_Aufgabe A_: Schreiben Sie den Abschnitt aus dem Text über Einsamkeit von „Emotionale vs. soziale“ bis einschließlich „kann oder mag.“ neu und setzen Sie dabei „Lebensgefährte“ an die Stelle von „Partner“.
_Aufgabe B_:
Beantworten Sie zum Text über Einsamkeit die folgenden Fragen:
(i) Welche Form der Einsamkeit liegt vor, wenn ein enger Partner oder eine beste Freundin fehlt?
(ii) Welches Fehlen beschreibt die soziale Einsamkeit?
(iii) Kann man soziale Einsamkeit auch erleben, wenn man in einer Partnerschaft lebt?

Emotionale vs. soziale Einsamkeit
Wenn mir ein enger Partner oder beste Freundin fehlt, spricht man von emotionaler Einsamkeit. Dieses Gefühl kann sich auch dann einstellen, wenn ich ein grosses Netzwerk an Freunden und Bekannten habe, aber ich eine emotionale Lücke spüre: trotz der vielen Menschen ist da niemand, dem ich mich anvertrauen kann oder mag.
Soziale Einsamkeit beschreibt dagegen das Fehlen eines tragfähigen Freundes- und Bekanntenkreises. Diese Form der Einsamkeit kann man auch erleben, wenn man in einer Partnerschaft lebt.

_Gegebene Angaben_:
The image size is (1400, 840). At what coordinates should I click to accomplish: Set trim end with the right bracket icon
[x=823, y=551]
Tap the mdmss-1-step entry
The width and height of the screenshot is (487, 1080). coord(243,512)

--

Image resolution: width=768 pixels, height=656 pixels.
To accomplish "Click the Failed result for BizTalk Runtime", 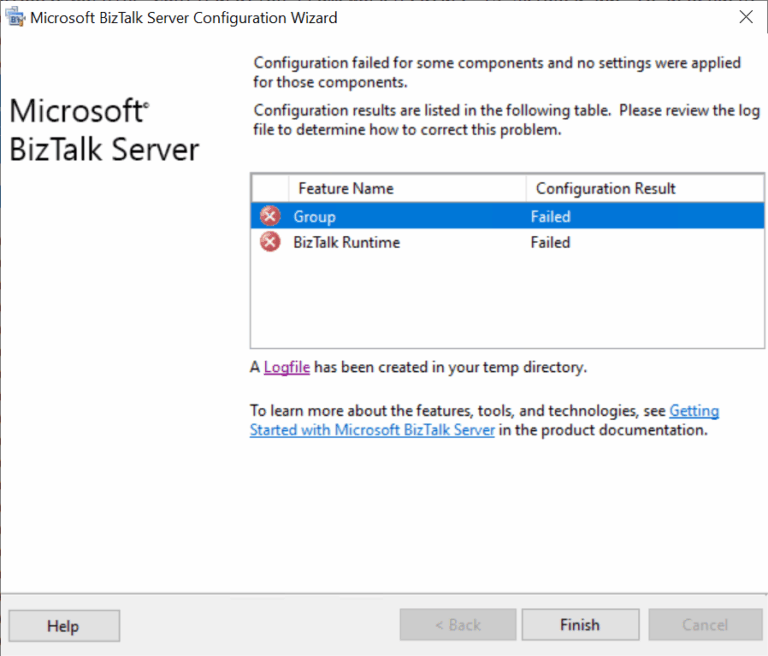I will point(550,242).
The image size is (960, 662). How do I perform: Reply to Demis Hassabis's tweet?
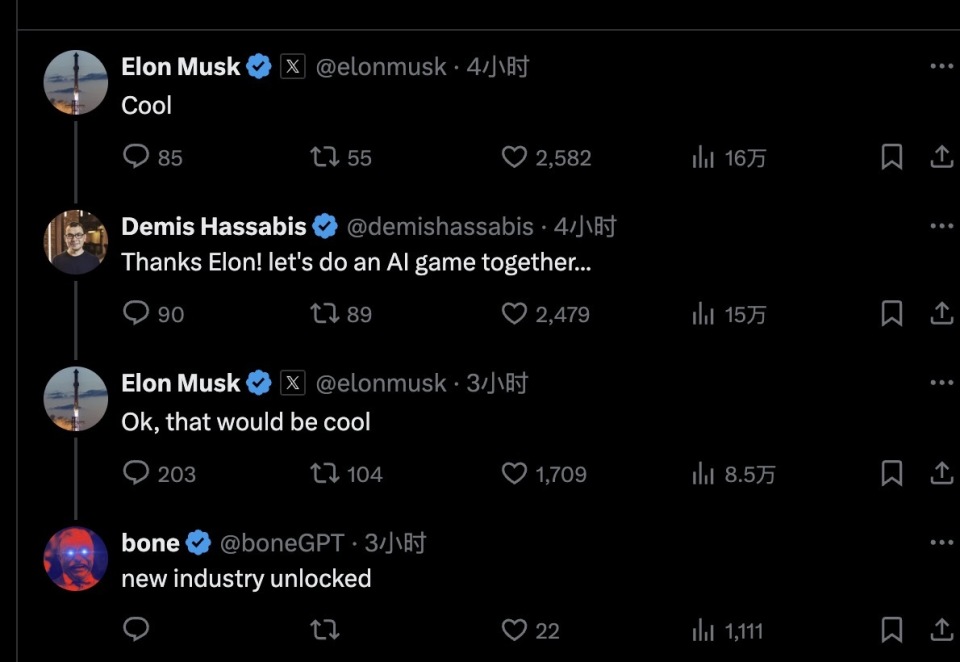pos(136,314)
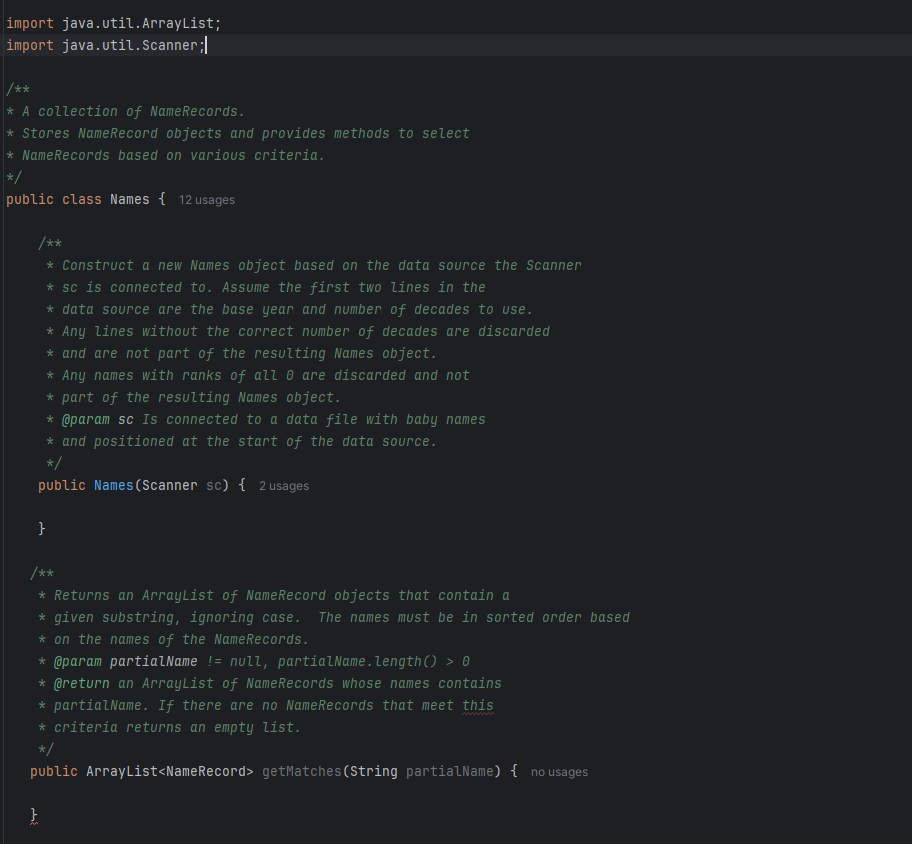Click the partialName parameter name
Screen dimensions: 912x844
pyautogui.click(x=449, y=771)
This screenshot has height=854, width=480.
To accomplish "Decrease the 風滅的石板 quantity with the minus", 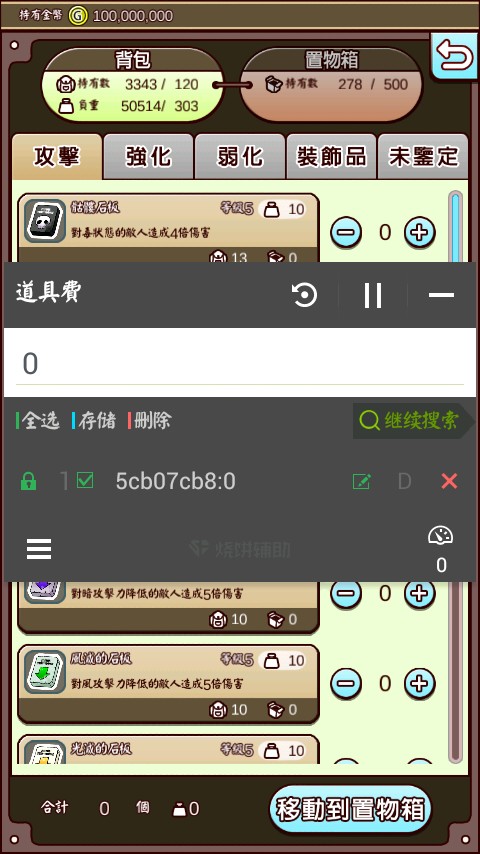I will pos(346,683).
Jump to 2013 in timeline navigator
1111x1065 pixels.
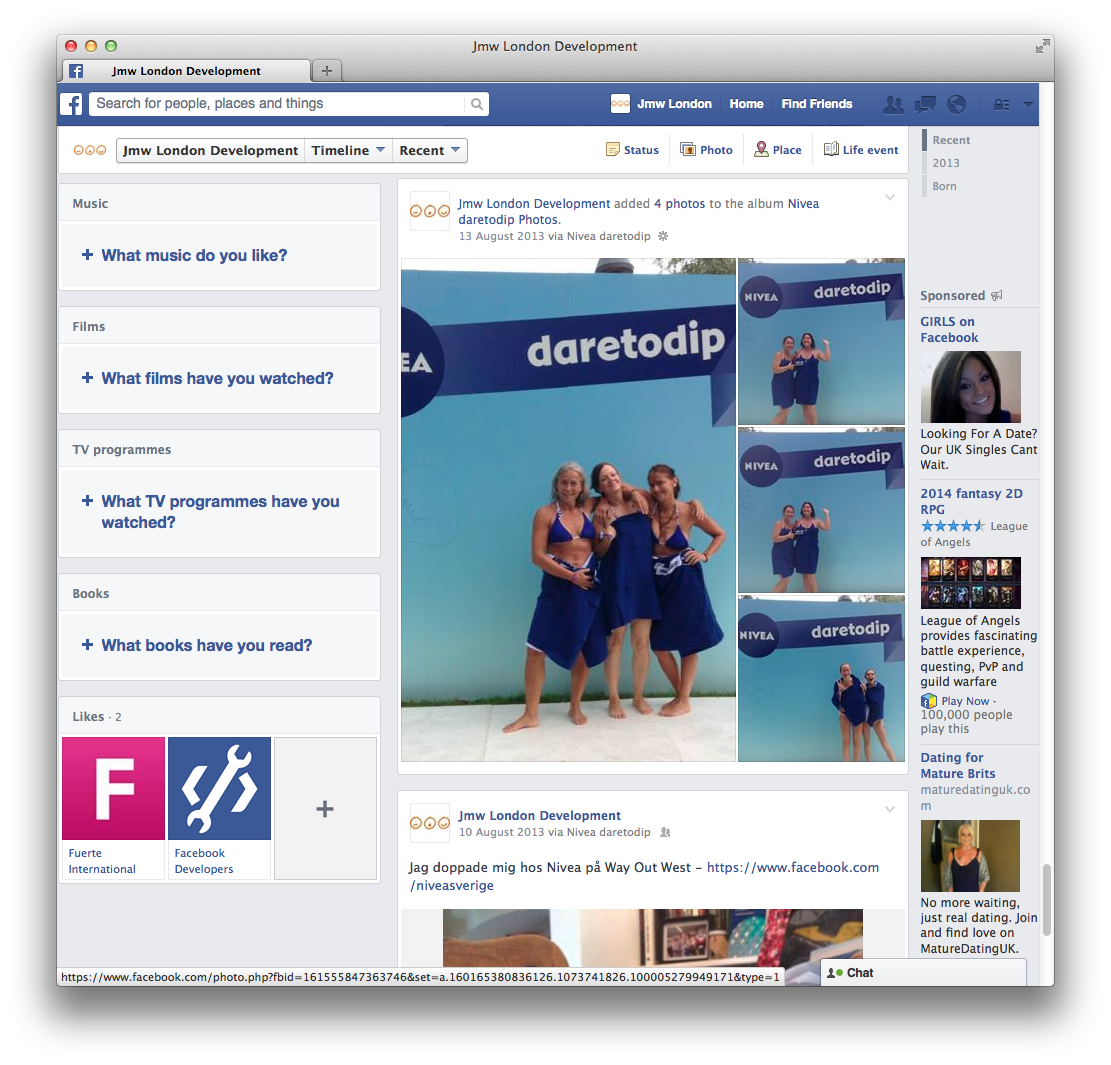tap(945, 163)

--

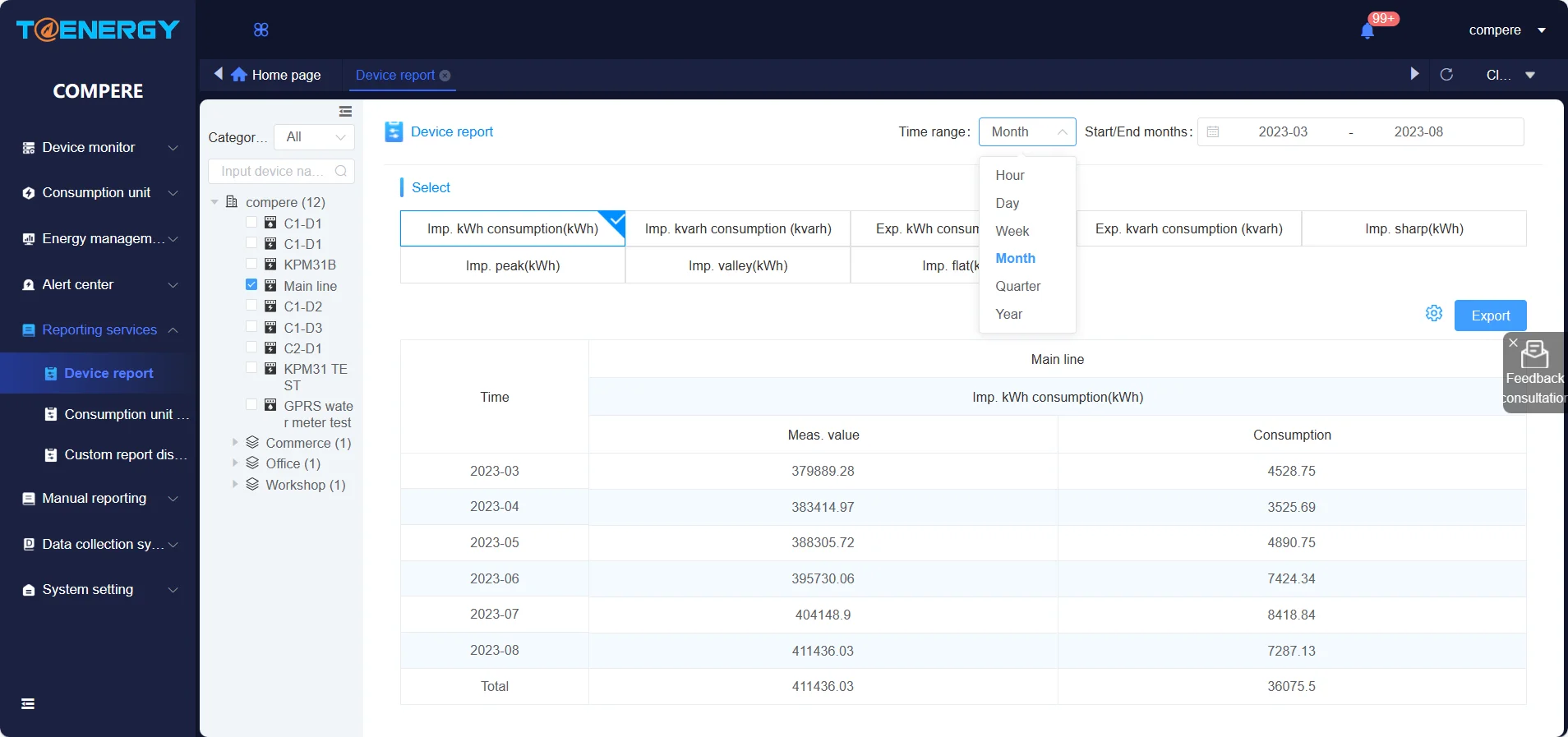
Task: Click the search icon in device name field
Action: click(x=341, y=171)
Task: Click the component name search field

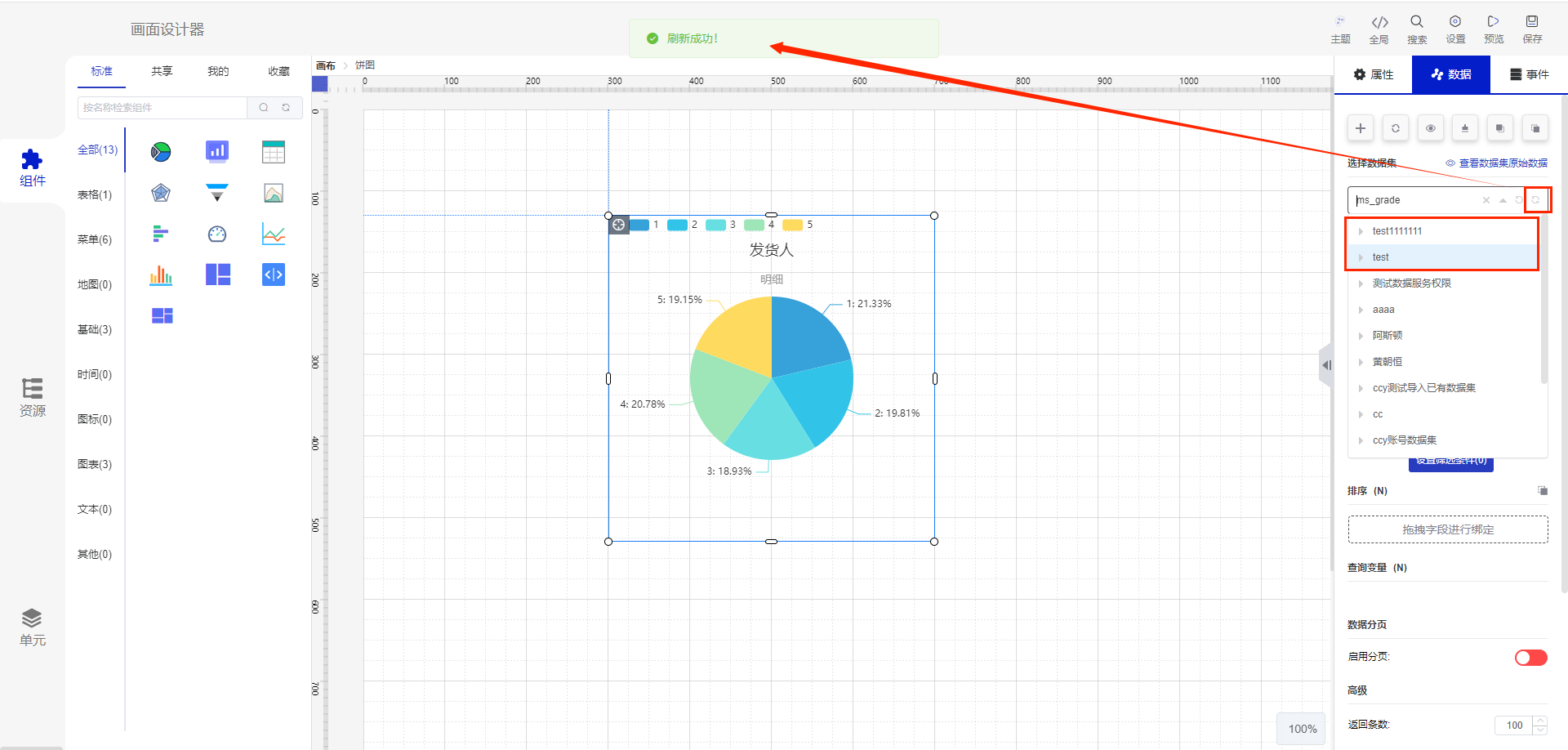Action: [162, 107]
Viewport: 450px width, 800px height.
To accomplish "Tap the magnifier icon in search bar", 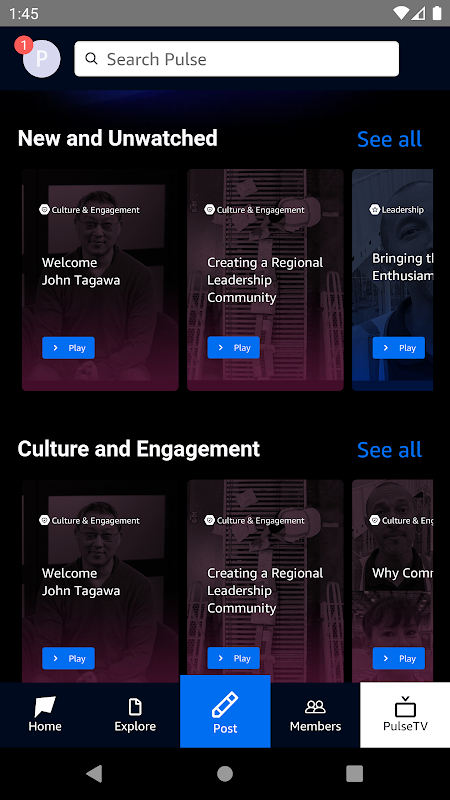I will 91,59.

_Lösung A_:
Emotionale vs. soziale Einsamkeit
Wenn mir ein enger Lebensgefährte oder beste Freundin fehlt, spricht man von emotionaler Einsamkeit. Dieses Gefühl kann sich auch dann einstellen, wenn ich ein grosses Netzwerk an Freunden und Bekannten habe, aber ich eine emotionale Lücke spüre: trotz der vielen Menschen ist da niemand, dem ich mich anvertrauen kann oder mag.

_Lösung B_:
(i) Emotionale Einsamkeit.
(ii) Das Fehlen eines tragfähigen Freundes- und Bekanntenkreises.
(iii) Ja.